→ YOUR ASSIGNMENT
When the line with "How do I perform: Expand" comes up, set it down and every later line to the end of the data, exactly and without pictures.

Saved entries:
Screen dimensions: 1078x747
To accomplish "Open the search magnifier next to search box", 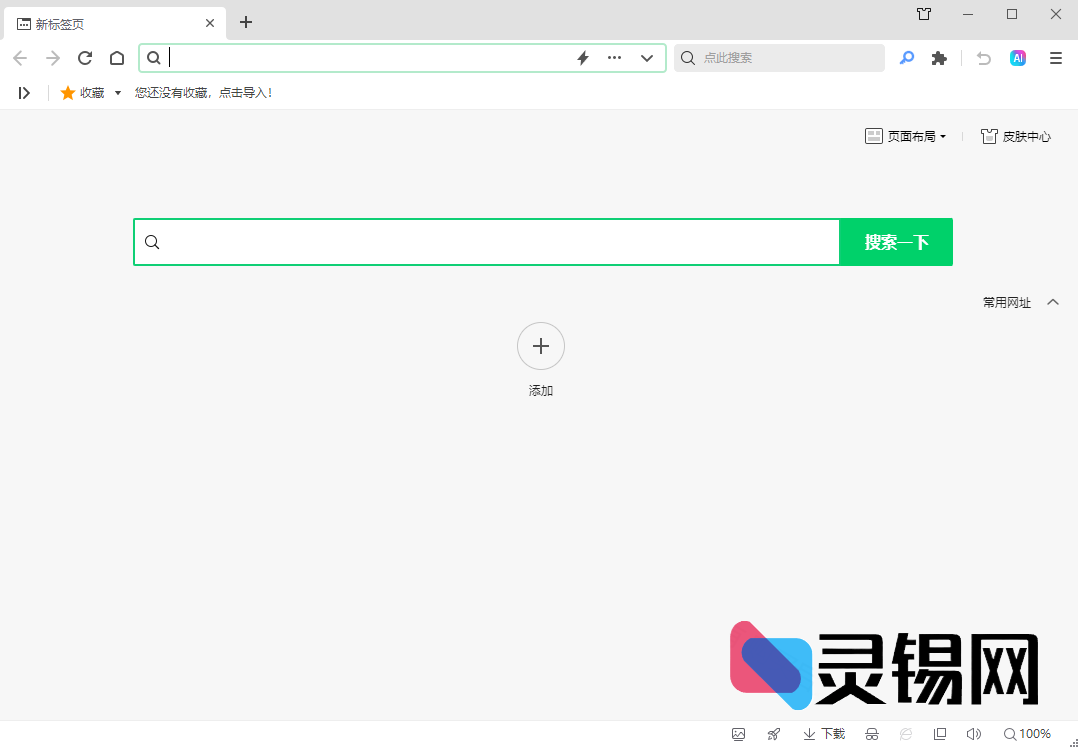I will pos(906,58).
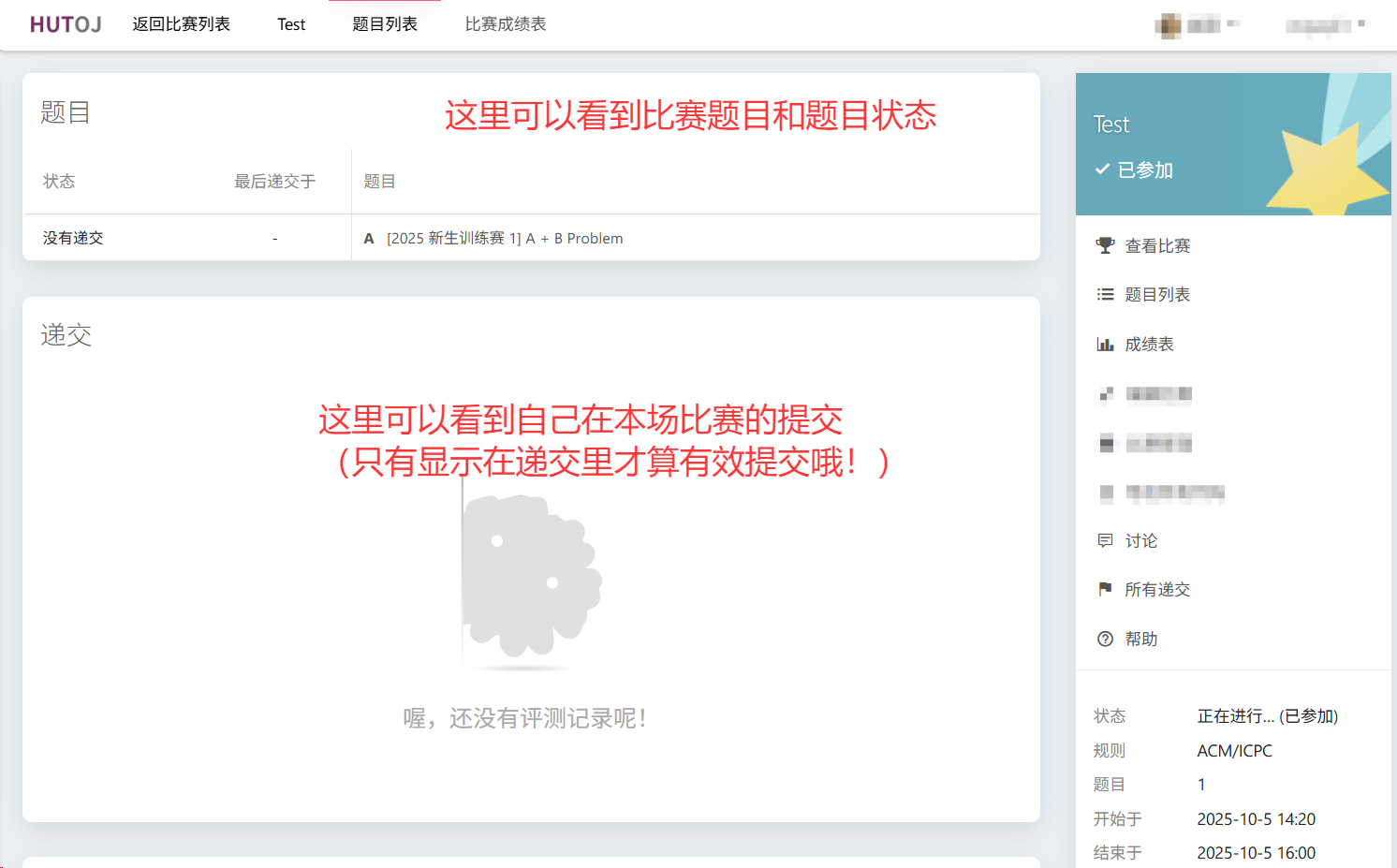Click the 最后递交于 column header
The image size is (1397, 868).
click(x=274, y=182)
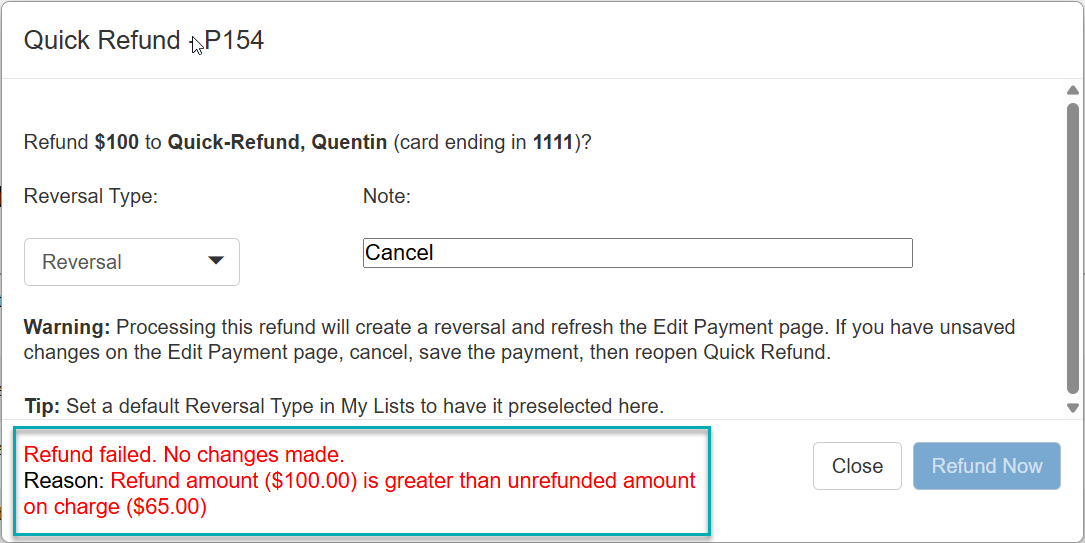Viewport: 1085px width, 543px height.
Task: Click the scrollbar up arrow
Action: tap(1073, 91)
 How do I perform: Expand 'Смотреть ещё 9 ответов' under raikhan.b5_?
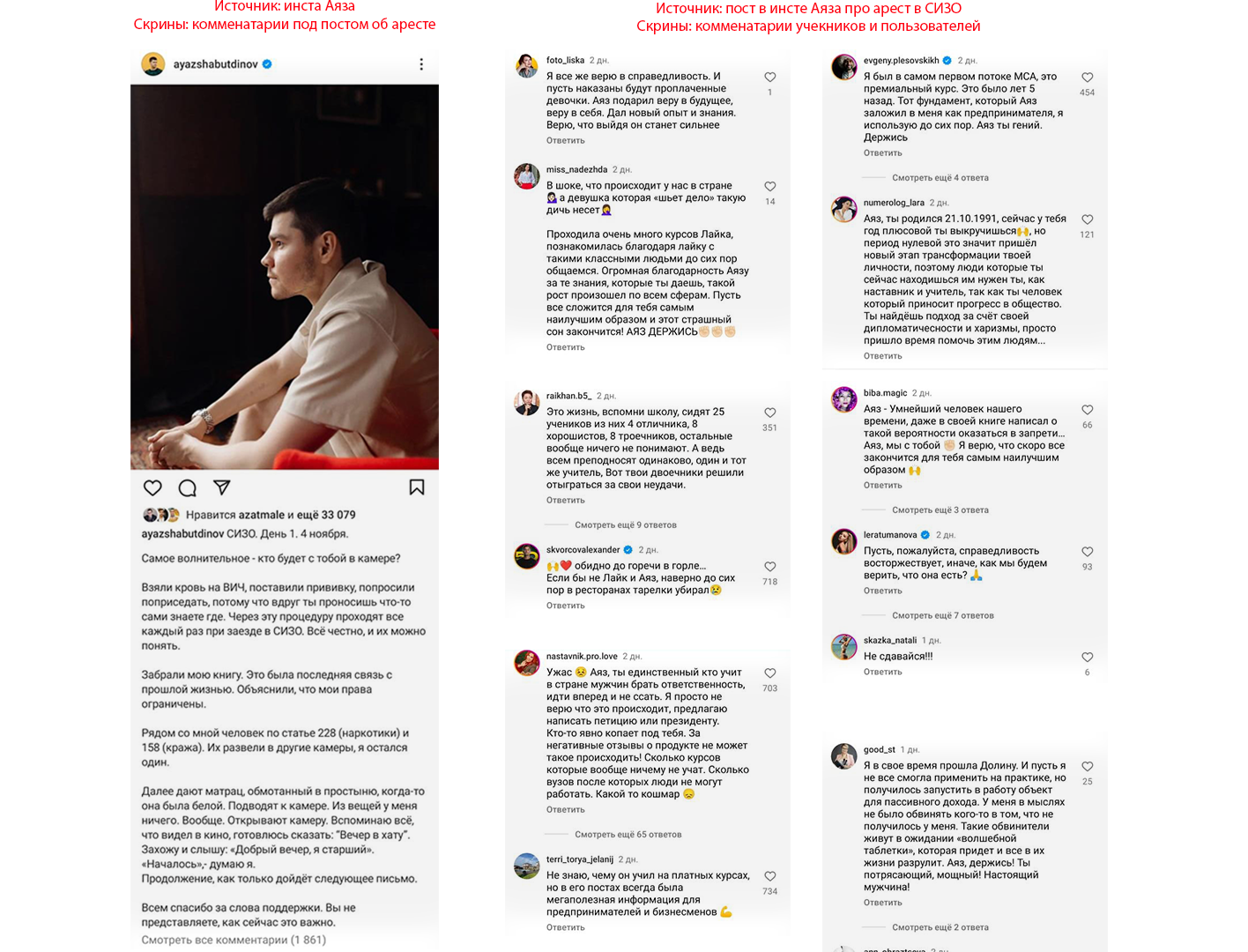(x=626, y=524)
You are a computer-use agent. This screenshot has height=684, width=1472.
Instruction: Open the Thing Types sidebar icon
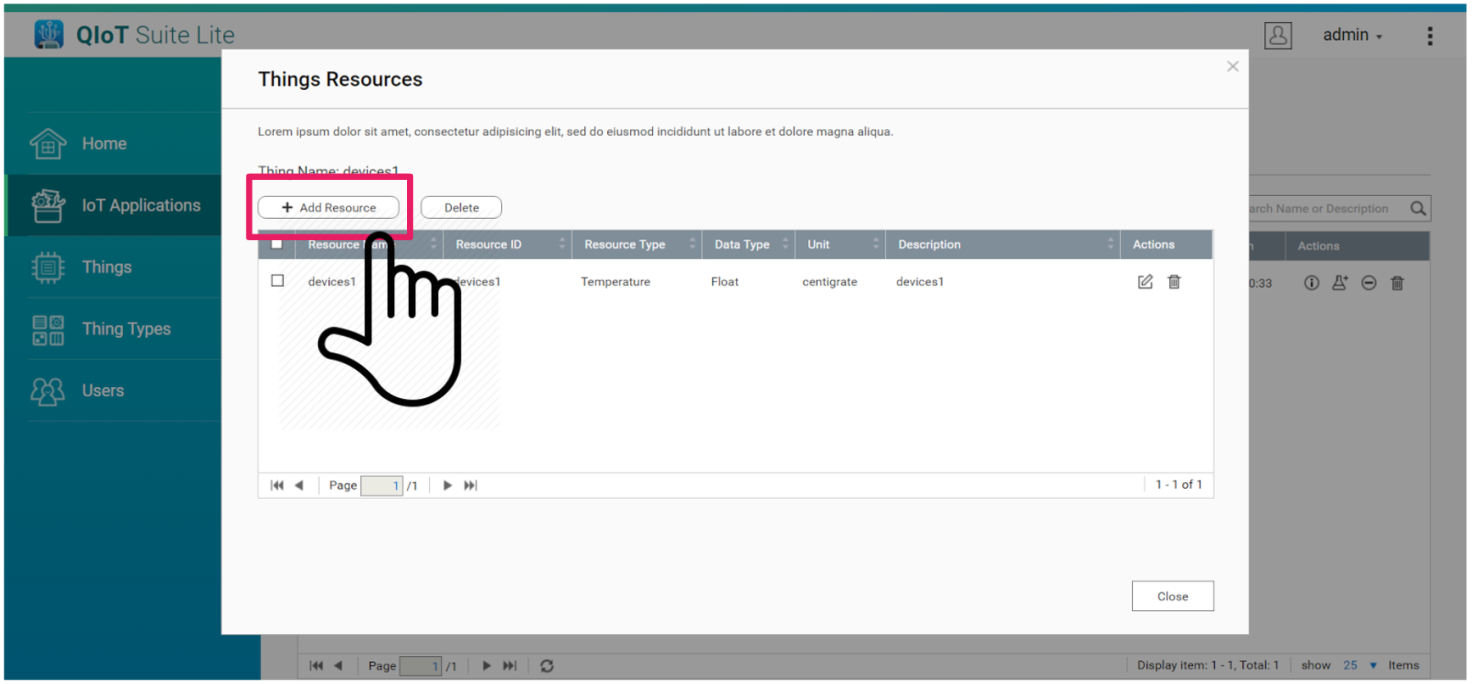point(48,329)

→ ANSWER FOR THIS EXERCISE
 How do I perform: Expand 'Смотреть ещё 9 ответов' under raikhan.b5_?
(x=626, y=524)
You are a computer-use agent. This screenshot has height=684, width=1472.
Instruction: Open the Thing Types sidebar icon
point(48,329)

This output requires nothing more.